## EXTRACT PROVIDED
━━━━━━━━━━━━━━━━
The U.S. Travel Association
is supporting new legislation that would increase international travel to America and make it easier for medical tourists to enter the country. Introduced by Congressman Joe Heck, the "Welcoming Business Travelers and Tourists to America Act of 2011" will address problems with the U.S. visa system that are currently discouraging international visitors from travelling there.
Roger Dow of the U.S. Travel Association says, "The travel industry has strongly advocated for visa reform legislation and we look forward to working with other members of the house to gain support for its passage."
A U.S. Travel Association survey of 500 travellers from Brazil, China and India demonstrated that an overwhelming majority of travellers found the U.S. a difficult place to visit. These add to existing problems of the time taken to get through security, and the way that many security and airport staff regard visitors as a nuisance that have to do as they are told, rather than welcome guests bringing badly needed revenue and jobs to the USA. There are many complexities and delays that travellers from other countries experience when applying for a U.S. visa. Among the key highlights of the bill is a 12-day visa processing standard and the implementation of a videoconferencing pilot for visa interviews.
While the State Department currently has a goal of interviewing all visa applicants within 3 days of their application submission, it has failed to meet this performance standard in key markets - a problem that continues to grow as demand rises. Heck's legislation sets a 12-day processing standard and directs the Secretary of State to use nonimmigrant visa fees to hire foreign service consular officers in China, Brazil and India to meet that standard.
━━━━━━━━━━━━━━━━
## WORK ORDER 1
In the article on the visa reform bill, who introduced the "Welcoming Business Travelers and Tourists to America Act of 2011"?
## WORK ORDER 2
Carry the article on the visa reform bill forward from its final sentence.

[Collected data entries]
━━━━━━━━━━━━━━━━
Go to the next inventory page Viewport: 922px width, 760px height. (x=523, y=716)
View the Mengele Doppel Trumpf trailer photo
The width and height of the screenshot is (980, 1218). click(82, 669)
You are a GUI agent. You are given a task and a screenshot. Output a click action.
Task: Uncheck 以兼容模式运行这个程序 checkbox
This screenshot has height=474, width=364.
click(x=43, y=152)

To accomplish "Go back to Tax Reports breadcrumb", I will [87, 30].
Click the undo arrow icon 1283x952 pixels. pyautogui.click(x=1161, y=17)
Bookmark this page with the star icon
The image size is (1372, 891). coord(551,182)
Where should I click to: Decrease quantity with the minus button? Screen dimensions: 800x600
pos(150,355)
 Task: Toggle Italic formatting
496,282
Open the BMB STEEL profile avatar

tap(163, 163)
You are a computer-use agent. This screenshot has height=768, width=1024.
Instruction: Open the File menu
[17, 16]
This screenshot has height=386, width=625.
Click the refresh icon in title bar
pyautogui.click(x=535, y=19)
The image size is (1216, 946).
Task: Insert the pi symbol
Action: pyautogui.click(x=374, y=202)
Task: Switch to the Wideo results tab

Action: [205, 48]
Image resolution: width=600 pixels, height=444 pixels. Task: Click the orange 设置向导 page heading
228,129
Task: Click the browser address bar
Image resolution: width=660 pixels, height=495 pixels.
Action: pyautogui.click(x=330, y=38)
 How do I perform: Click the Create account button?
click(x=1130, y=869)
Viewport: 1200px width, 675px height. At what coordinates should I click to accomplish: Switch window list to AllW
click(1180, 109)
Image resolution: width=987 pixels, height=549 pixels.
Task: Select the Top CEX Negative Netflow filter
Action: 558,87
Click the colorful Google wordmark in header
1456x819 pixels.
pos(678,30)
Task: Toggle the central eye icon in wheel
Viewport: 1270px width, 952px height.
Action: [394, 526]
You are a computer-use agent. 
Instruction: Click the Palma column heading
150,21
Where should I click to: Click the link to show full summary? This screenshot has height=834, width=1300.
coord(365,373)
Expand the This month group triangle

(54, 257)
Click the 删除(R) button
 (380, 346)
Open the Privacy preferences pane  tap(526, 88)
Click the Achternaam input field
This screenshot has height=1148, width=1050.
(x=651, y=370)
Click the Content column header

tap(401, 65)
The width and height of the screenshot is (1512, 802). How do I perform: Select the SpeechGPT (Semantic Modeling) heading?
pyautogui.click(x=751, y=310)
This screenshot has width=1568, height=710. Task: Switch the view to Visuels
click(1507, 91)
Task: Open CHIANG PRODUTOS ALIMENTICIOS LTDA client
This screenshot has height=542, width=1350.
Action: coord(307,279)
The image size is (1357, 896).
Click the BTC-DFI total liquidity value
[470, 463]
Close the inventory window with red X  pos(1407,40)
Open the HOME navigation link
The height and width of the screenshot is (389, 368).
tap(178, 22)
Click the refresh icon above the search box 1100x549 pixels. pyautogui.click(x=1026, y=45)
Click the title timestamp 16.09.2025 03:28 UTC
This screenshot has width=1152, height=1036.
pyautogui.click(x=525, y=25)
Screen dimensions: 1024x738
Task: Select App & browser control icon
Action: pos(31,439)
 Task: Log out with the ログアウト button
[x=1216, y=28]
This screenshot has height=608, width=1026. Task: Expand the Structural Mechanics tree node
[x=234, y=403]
━━━━━━━━━━━━━━━━
## FINAL ANSWER 1
Congressman Joe Heck introduced it.

## FINAL ANSWER 2
Travellers who do not live in a city where a U.S. consulate is located must incur hundreds of dollars in expenses to complete a mandatory face-to-face interview. The lack of accessibility to consular offices is an issue in China, Brazil and India. There are 27 cities in China and eight in India with more than two million inhabitants that do not have a U.S. visa processing centre. The bill directs the Secretary of State to implement a visa videoconferencing pilot program for conducting visa interviews. It can take over 100 days for a Brazilian to get a visa to the USA.
Since 2000, long-haul arrivals to the U.S. have increased by less than 2%, from nearly 26 million to 26.4 million in 2010, despite a worldwide increase of 60 million long-haul travellers over the same decade. Between 2000 and 2010, the United States' share of global long-haul travel fell from 17 % to just 12.4 %.
A Chinese citizen seeking to enter the United States must first get a visa, a very difficult, expensive and cumbersome process. First, an applicant pays a $140 application fee and buys a pre-paid phone card he or she must use to schedule a visa appointment. The next step is to complete a lengthy online application in English. After waiting anywhere from 2 to 100 days, the applicant must travel to a U.S. consulate with complete financial, family and business records only to wait in line for two to three hours for an interview with a U.S. official that lasts three to five minutes. After the interview he or she will be informed about the visa. If the visa is granted, the applicant can then travel to the United States.It is a wonder any Chinese go to the United States at all. The process is similarly restrictive for Brazilians and Indians.
With agencies and associations beginning to proactively promote medical tourism to the USA, few have overcome the main barrier to potential medical tourists - getting a visa in a simple and timely manner.